Des enfants, il y en avait un nombre infini. Dans cette chaleur, au milieu des mouches, dans la poussière, ils surgissaient de partout, complètement nus ou en guenilles. Je n’ai jamais eu une telle vision de misère, et pourtant je suis habituée, c’est mon métier, à voir chaque jour des dizaines d’enfants pauvres, malades et mal soignés. Mais un spectacle comme celui d’hier, je ne l’aurais même pas imaginé. J’ai vu des enfants assis sur le seuil de leur maison, dans la saleté, sous le soleil brûlant, les yeux mi-clos et les paupières rouges et enflées ; les mouches se posaient sur leurs yeux, et eux restaient immobiles, ils ne les chassaient même pas avec les mains. Ainsi, les mouches se promenaient sur leurs yeux, et eux ne semblaient même pas les sentir. C’était le trachome. Je savais qu’il y en avait par ici, mais de le voir ainsi, au milieu de la saleté et de la misère, c’est différent. Je rencontrai d’autres enfants aux petits visages ridés comme des vieillards, squelettiques et affamés, la tête pleine de croûtes et de poux. Mais la plupart avaient de gros ventres enflés, énormes, et le visage souffreteux et jaune de malaria.

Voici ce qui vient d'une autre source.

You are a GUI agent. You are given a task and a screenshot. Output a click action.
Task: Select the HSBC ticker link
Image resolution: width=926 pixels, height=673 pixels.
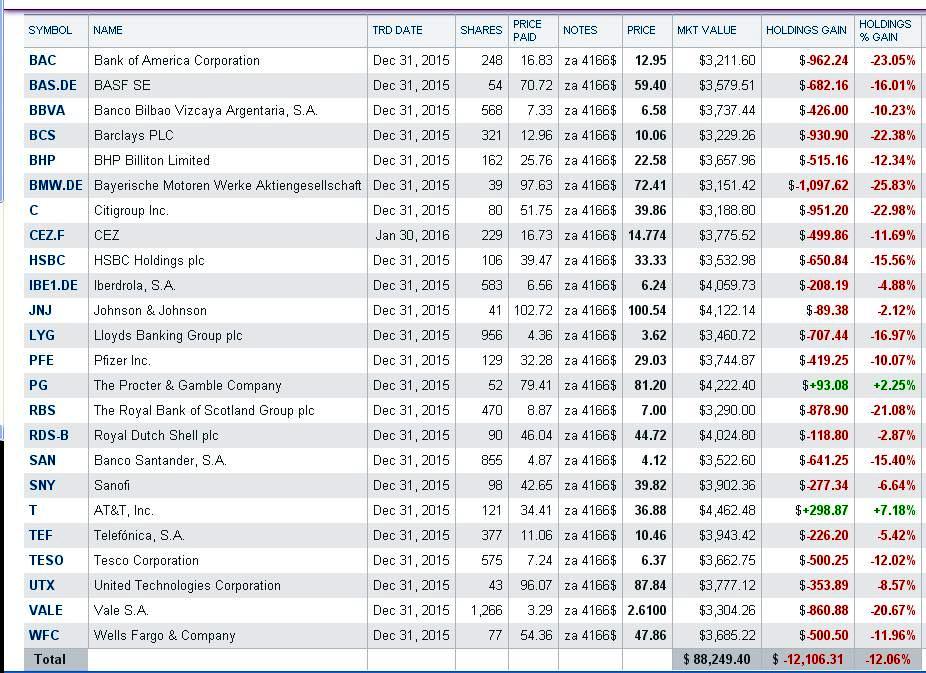[x=47, y=260]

Les femmes qui me voyaient regarder par les portes m’invitaient à entrer : j’ai vu dans ces grottes sombres et puantes des enfants couchés par terre, sous des couvertures en lambeaux, qui claquaient des dents, en proie à la fièvre. D’autres se traînaient à grand-peine, n’ayant plus que la peau sur les os à cause de la dysenterie. J’en ai vu aussi qui avaient des visages de cire, et me semblaient souffrir d’une maladie encore plus grave que la malaria, quelque maladie tropicale peut-être, comme le Kala-Azar, la fièvre noire. Les femmes, maigres, leurs nourrissons sous-alimentés et sales accrochés à leurs seins flétris, me saluaient avec gentillesse et résignation : il me semblait, sous ce soleil aveuglant, être tombée au milieu d’une ville frappée par la peste.